The following post is part of the course work for “Live Exchange” the foundational course on communication for The MBA Design Strategy Program at California College of the Arts. The rest of the posts are presented here.
By Brian Schmierer
Microfinance has a long history of helping the bottom of the economic pyramid to build assets and achieve a standard of living the rest of the world takes for granted. Microfinance Institutions (MFIs) act as banks which provide formal financial products and services for economically-productive low-income entrepreneurs, consumers and producers. They exist in many forms such as savings clubs, rotating savings and credit associations, and mutual insurance societies.
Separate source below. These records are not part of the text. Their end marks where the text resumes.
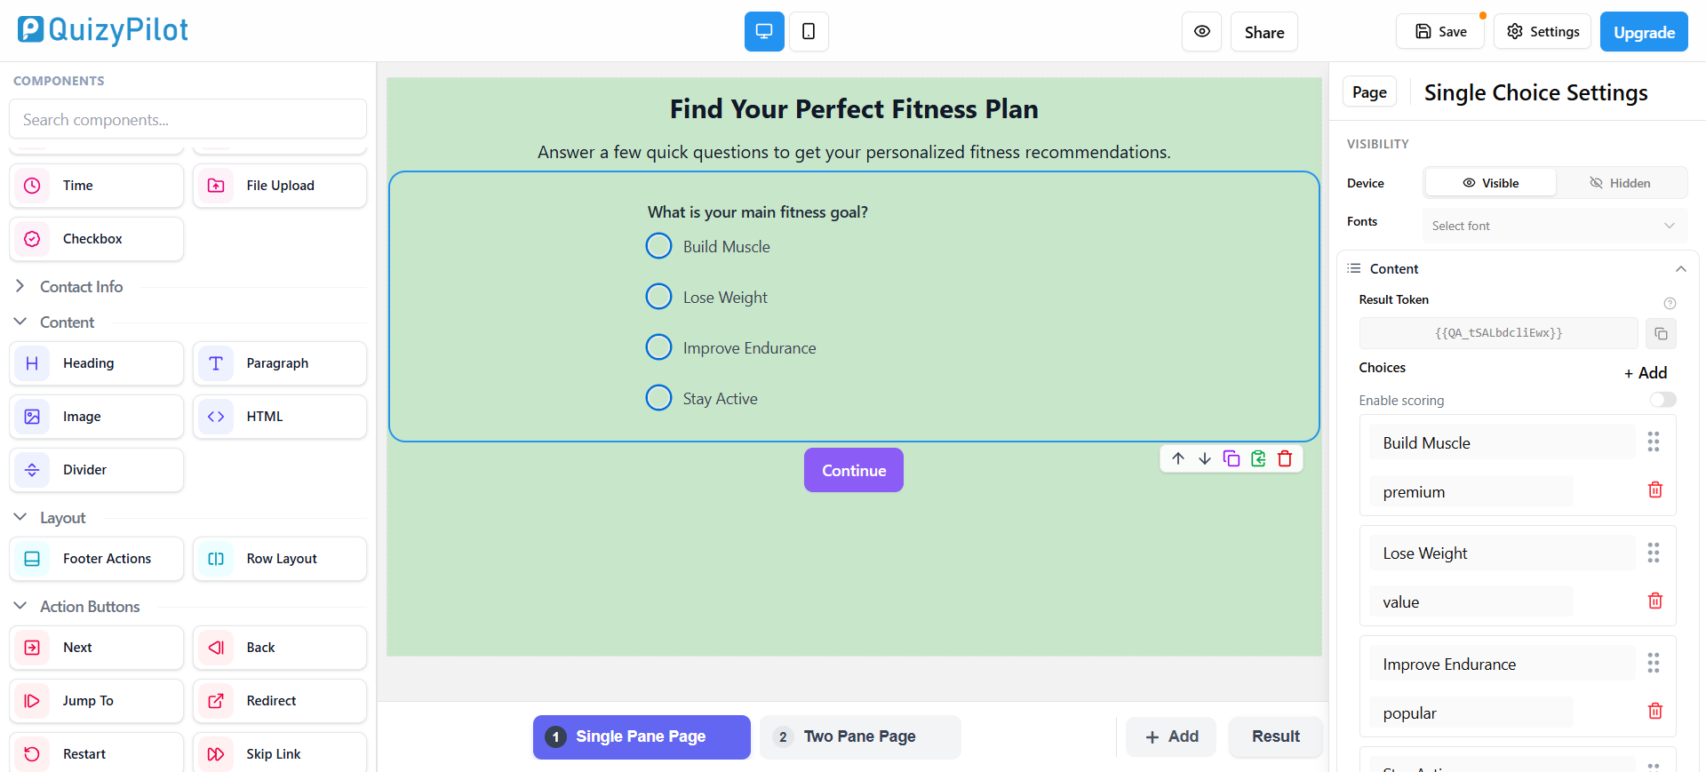Switch to mobile preview mode
Viewport: 1706px width, 772px height.
click(x=809, y=32)
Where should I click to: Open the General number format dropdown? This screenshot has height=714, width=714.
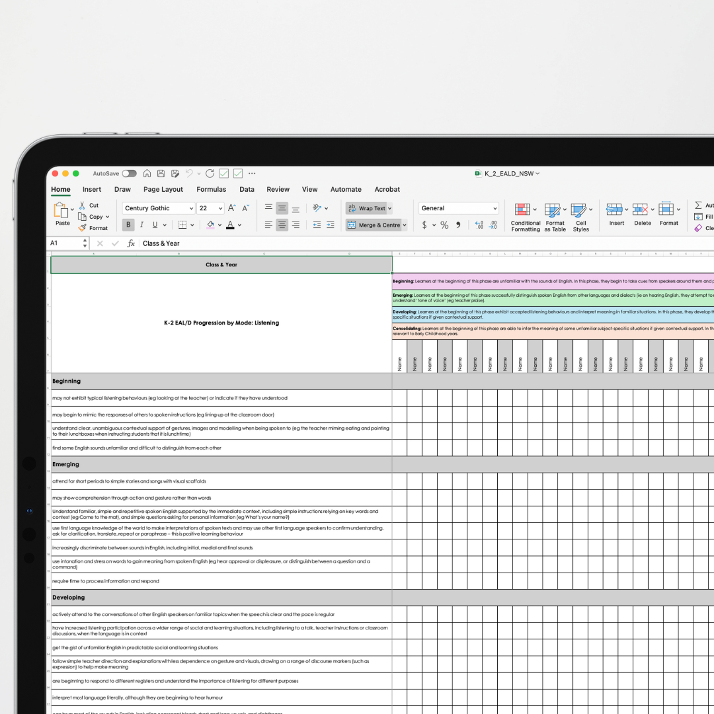495,208
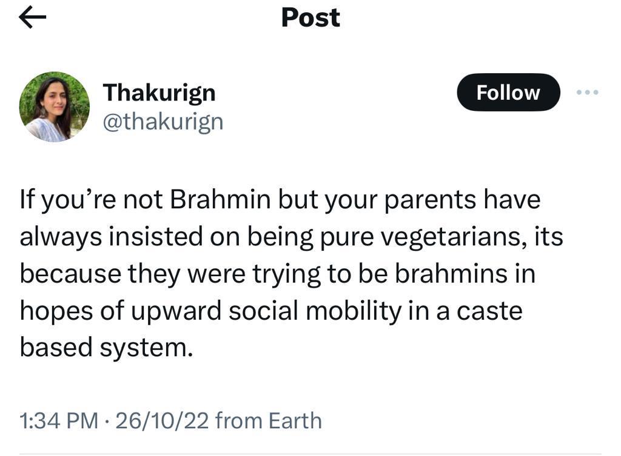Image resolution: width=621 pixels, height=456 pixels.
Task: Tap the word "caste" in the post
Action: (x=488, y=311)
Until 2008, MFIs had enjoyed a positive glow from both the media and other financial institutions, seeming to be an uncorrelated sector that delivered on their lofty promises of poverty alleviation, high repayment rates and unlimited lending opportunity. Loan portfolio growth that exceeded management’s capacity to manage, client overindebtedness in certain saturated markets and the lagging effect of the global economic collapse, all contributed to the weakening of the microfinance sector in the last several years. The early funding model in MFIs, in contrast to the commercial banking sector, was comprised of donations and other forms of subsidized capital. In the effort to scale and transform into a commercially sustainable industry, MFIs have hit a significant stumbling block.
There are three main silos within the MFI landscape. The first includes the public institutions such as DFI (Department of Financial Institutions) that oversee the private equities and debt. The second silo is the MFIs themselves, the micro banks lending in small amounts to be repaid over a set duration and loan structure. The third silo encompasses the private sector. This segment consists of two main categories. The first is the actual investors, pouring large and small amounts of money into the MFIs. The second category is the lending beneficiaries, the low-income countries, providing jobs and income to the most in need.
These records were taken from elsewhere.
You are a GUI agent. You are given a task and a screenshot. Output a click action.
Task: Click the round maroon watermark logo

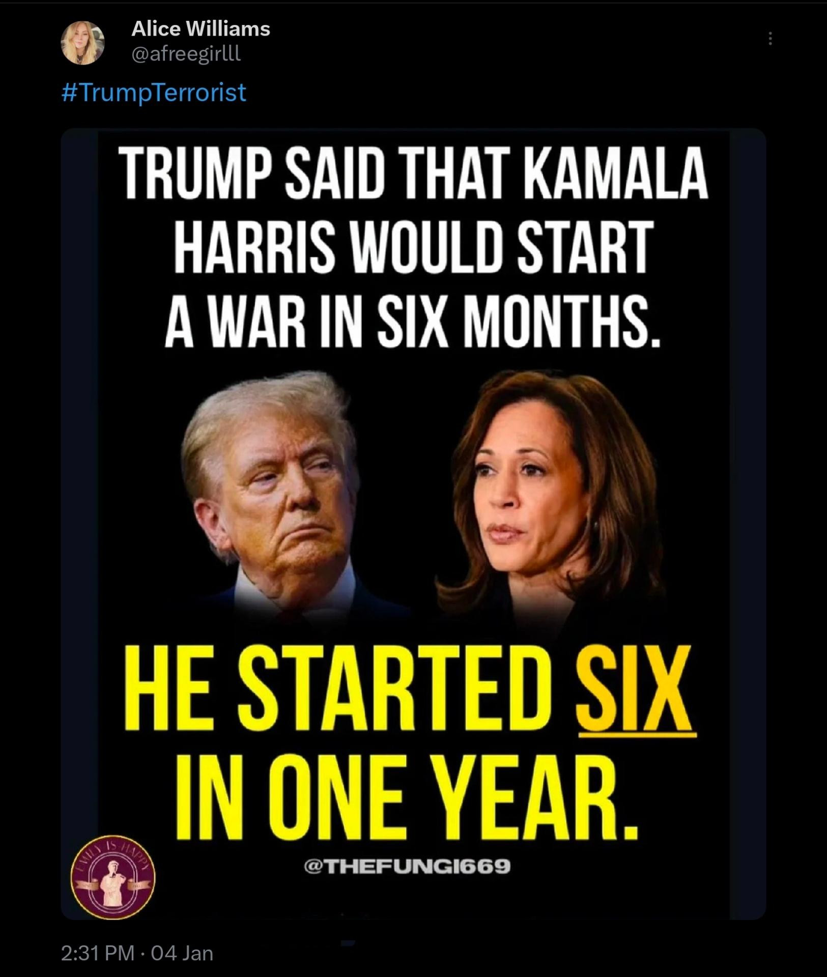coord(113,877)
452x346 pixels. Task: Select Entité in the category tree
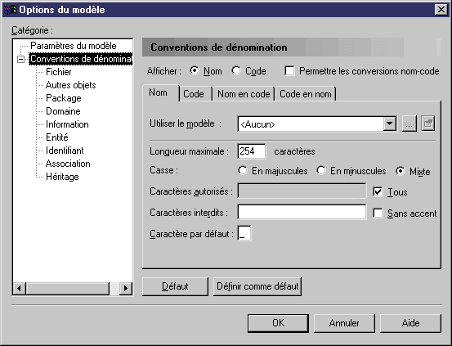[56, 137]
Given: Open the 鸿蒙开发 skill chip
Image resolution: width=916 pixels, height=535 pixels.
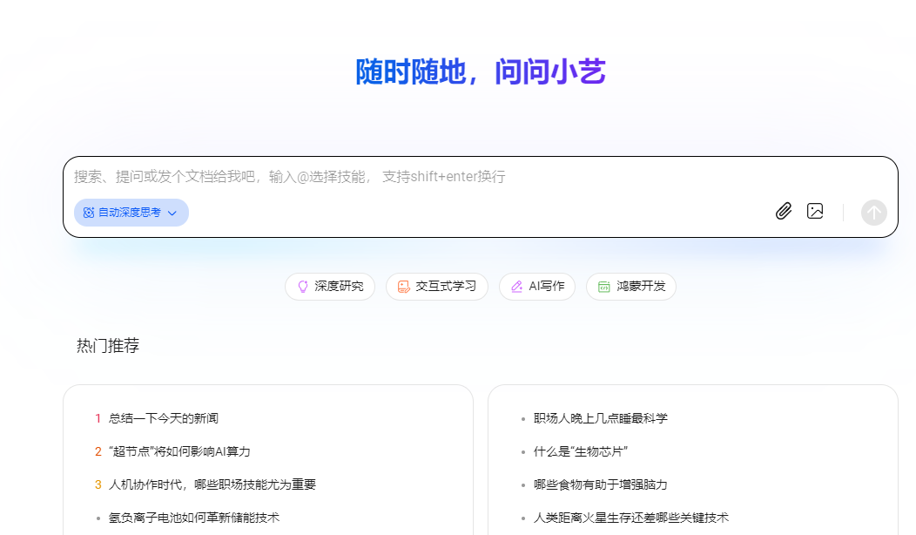Looking at the screenshot, I should point(631,287).
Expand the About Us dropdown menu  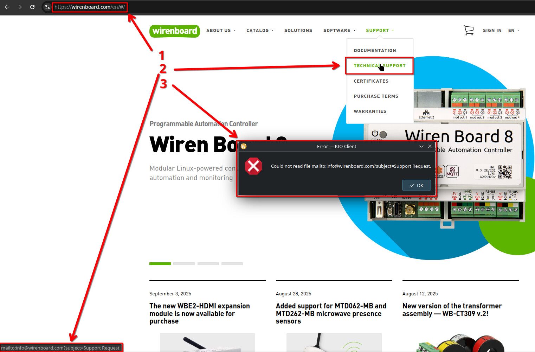[221, 31]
The current conversation, or rather lack thereof, remains the biggest hurdle the MFIs face. The dialog among stakeholders on all levels has to be re-calibrated and aligned to relay the same message. The three main silos all have differing objectives and motivations within the current landscape. The disconnect was exacerbated in the last few years during the financial crisis and ensuing meltdown.
Currently the entire microfinance industry is suffering from several negative conditions. The first big setback is the atmosphere of the entire financial sector worldwide. The second major setback can be attributed to expectations on the microfinance industry as a whole, regarding its failure to emancipate women, create millions of entrepreneurs, and pull impoverished countries into the developed world. The third condition is the divergence of interest and motivations surrounding this sector of the financial world.
Personally, I feel the future of leading will grow into more of a peer-to-peer model. Both in the micro/impact world, as well as the modernized first world, the current state of lending and investing needs a overhaul. The current financial environment is far too volatile for sustainability and growth with its existing structure.
David Roodman, a microfinance expert at the Center for Global Development, sums it up well: “Suppose microfinance is not having much average impact on poverty, but is giving millions of people a modicum of greater control over their lives…. is that so bad?”